* Activity *
Pull out every line from the listing that has the word "computer".

┌──

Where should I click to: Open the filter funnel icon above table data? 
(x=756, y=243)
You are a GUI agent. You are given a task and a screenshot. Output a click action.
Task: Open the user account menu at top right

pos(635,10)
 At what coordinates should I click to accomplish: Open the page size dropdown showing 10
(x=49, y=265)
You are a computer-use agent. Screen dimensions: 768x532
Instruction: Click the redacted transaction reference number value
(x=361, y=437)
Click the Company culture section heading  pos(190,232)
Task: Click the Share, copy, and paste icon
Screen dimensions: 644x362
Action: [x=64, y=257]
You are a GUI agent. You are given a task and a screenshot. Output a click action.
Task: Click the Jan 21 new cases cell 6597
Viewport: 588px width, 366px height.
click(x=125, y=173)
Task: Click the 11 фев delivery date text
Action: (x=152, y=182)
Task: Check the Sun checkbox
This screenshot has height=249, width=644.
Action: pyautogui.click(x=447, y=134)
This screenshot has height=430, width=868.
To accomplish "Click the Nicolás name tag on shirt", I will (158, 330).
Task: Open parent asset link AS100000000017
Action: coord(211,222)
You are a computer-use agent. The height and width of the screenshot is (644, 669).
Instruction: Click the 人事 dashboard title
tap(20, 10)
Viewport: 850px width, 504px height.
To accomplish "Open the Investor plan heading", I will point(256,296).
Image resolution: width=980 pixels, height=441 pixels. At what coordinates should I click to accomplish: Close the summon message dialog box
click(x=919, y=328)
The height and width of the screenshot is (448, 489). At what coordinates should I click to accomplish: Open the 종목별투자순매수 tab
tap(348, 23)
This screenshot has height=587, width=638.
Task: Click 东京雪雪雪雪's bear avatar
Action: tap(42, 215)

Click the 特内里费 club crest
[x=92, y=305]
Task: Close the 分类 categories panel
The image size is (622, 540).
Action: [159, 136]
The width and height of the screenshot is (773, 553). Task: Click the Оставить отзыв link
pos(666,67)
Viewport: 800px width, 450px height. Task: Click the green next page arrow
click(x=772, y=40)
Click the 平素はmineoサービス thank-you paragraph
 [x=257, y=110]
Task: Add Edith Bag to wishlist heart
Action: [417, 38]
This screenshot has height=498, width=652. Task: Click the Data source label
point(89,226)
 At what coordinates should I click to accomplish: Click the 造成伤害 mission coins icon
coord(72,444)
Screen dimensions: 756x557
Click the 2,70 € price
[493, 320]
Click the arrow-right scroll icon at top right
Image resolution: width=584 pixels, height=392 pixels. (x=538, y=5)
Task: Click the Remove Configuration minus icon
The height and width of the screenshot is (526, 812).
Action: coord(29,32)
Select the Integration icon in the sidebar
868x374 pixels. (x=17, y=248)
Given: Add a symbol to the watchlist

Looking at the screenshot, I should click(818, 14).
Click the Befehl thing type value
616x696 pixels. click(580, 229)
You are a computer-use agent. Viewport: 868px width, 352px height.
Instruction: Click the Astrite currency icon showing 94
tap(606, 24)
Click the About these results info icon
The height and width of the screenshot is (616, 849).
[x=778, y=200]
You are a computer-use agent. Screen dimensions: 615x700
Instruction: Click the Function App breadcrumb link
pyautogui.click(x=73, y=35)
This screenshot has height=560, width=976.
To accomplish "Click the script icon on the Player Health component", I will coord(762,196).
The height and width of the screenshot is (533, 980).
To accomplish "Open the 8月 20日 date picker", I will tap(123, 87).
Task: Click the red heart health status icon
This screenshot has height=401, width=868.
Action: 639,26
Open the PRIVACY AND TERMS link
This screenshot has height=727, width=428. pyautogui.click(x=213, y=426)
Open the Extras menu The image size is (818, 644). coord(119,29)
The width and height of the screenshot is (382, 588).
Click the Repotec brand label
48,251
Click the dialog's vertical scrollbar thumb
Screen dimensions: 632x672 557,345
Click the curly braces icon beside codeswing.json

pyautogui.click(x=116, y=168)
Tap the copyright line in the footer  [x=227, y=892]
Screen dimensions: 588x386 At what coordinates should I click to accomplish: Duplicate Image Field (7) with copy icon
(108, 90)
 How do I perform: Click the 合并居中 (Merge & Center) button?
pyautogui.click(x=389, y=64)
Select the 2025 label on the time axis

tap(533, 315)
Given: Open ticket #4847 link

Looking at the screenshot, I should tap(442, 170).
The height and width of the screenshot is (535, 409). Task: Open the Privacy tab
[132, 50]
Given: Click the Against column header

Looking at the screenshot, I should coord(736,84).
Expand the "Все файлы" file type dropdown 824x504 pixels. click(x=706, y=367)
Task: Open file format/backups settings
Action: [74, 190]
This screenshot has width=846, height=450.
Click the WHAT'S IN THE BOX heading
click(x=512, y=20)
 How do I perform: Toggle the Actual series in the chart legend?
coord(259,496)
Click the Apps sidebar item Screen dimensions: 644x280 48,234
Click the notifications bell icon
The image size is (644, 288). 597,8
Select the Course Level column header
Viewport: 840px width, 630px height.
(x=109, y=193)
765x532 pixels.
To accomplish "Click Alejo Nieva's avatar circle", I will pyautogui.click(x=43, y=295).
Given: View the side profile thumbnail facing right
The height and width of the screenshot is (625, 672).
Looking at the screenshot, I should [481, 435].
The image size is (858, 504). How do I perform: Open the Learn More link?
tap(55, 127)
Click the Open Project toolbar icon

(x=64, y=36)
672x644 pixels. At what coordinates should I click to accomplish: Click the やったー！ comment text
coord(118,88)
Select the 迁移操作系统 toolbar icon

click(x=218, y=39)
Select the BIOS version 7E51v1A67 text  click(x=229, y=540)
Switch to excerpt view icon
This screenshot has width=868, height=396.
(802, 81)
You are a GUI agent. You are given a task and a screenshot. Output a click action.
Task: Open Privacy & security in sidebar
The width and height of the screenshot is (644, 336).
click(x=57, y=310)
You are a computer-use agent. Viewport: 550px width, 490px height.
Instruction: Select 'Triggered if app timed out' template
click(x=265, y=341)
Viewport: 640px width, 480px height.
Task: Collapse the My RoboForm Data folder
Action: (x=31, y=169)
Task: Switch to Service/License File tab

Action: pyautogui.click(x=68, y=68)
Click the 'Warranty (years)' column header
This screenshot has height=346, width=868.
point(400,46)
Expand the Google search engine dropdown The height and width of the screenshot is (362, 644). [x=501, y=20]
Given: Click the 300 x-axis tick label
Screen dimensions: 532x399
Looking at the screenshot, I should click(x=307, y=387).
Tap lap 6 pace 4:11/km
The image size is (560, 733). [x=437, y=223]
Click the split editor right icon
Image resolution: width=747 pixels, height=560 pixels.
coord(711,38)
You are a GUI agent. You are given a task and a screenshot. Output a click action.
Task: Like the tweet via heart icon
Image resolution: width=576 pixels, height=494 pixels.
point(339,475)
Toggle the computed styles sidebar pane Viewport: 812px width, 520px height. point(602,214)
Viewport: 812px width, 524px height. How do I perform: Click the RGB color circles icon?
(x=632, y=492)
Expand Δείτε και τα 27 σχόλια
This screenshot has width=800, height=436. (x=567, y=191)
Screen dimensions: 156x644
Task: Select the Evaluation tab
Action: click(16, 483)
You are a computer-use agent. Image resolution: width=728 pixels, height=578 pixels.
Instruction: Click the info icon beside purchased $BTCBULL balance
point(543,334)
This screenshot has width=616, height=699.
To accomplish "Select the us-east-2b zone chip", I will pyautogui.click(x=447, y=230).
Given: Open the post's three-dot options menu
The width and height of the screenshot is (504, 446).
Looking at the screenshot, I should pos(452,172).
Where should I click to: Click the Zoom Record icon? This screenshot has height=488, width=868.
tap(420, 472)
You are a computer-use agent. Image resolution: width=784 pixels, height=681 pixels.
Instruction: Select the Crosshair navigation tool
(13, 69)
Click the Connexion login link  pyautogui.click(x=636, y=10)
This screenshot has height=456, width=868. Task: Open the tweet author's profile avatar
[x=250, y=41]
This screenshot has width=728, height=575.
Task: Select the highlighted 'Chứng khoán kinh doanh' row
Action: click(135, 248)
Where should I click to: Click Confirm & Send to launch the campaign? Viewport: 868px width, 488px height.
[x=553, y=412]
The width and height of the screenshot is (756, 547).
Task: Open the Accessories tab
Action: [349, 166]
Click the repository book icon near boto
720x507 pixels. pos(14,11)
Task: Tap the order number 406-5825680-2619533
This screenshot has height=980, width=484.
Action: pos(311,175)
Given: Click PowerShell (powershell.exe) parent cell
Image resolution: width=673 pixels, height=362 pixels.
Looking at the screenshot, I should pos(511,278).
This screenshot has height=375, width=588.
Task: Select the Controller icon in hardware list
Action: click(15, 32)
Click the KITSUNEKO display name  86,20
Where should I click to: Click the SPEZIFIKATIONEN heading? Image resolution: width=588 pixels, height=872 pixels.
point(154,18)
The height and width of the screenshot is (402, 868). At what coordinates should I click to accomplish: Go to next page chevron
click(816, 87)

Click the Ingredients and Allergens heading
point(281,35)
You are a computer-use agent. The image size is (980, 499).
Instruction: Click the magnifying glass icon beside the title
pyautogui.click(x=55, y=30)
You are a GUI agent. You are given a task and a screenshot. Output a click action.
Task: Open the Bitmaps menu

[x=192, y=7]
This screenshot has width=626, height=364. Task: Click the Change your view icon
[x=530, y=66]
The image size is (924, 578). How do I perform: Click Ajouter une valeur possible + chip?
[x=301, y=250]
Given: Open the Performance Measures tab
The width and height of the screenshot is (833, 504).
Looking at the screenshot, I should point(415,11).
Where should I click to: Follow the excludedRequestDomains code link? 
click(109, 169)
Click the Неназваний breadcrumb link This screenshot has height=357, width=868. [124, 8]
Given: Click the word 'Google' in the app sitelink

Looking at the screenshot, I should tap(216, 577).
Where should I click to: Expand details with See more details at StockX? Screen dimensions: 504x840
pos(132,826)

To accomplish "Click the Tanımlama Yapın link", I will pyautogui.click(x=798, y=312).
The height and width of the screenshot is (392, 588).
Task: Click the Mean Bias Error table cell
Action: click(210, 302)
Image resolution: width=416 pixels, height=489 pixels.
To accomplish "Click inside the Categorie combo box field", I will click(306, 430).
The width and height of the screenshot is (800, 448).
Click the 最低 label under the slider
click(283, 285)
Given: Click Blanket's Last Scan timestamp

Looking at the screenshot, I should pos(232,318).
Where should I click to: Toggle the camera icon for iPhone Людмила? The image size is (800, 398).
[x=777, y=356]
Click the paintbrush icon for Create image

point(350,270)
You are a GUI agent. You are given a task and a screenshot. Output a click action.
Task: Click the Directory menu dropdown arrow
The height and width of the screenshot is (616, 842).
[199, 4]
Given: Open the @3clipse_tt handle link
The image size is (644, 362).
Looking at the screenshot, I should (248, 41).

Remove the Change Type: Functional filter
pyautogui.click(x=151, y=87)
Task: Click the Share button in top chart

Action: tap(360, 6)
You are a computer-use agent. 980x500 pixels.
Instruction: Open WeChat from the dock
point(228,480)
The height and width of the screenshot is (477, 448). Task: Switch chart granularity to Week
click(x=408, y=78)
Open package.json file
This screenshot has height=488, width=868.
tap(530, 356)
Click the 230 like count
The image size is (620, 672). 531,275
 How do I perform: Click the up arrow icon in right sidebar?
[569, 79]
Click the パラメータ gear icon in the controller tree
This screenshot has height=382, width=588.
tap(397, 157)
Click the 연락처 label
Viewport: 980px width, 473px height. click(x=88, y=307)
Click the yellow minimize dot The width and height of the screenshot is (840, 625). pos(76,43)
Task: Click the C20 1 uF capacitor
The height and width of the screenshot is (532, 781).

└──

* Completed exercise *
You are a computer-use agent. Screen dimensions: 768x532
You are a computer-use agent. The height and width of the screenshot is (644, 669).
You are a computer-use agent. Viewport: 868px width, 352px height.
You are a computer-use agent. Screen dimensions: 615x700
You are a computer-use agent. Viewport: 550px width, 490px height.
You are a computer-use agent. Image resolution: width=728 pixels, height=578 pixels.
You are a computer-use agent. Image resolution: width=784 pixels, height=681 pixels.
You are a computer-use agent. The image size is (980, 499).
You are a computer-use agent. 980x500 pixels.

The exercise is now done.